• **What is expected**
All of the entries need to be copied character for character.

Dataset: Begin

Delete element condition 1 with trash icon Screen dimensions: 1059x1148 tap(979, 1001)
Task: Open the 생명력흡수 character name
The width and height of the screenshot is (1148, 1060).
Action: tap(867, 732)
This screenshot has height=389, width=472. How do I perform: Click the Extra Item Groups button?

Dataset: End

• **Answer to this exercise**
Delete element condition 1 with trash icon Screen dimensions: 1059x1148 tap(979, 1001)
Task: Open the 생명력흡수 character name
The width and height of the screenshot is (1148, 1060).
Action: tap(867, 732)
This screenshot has height=389, width=472. How do I perform: Click the Extra Item Groups button?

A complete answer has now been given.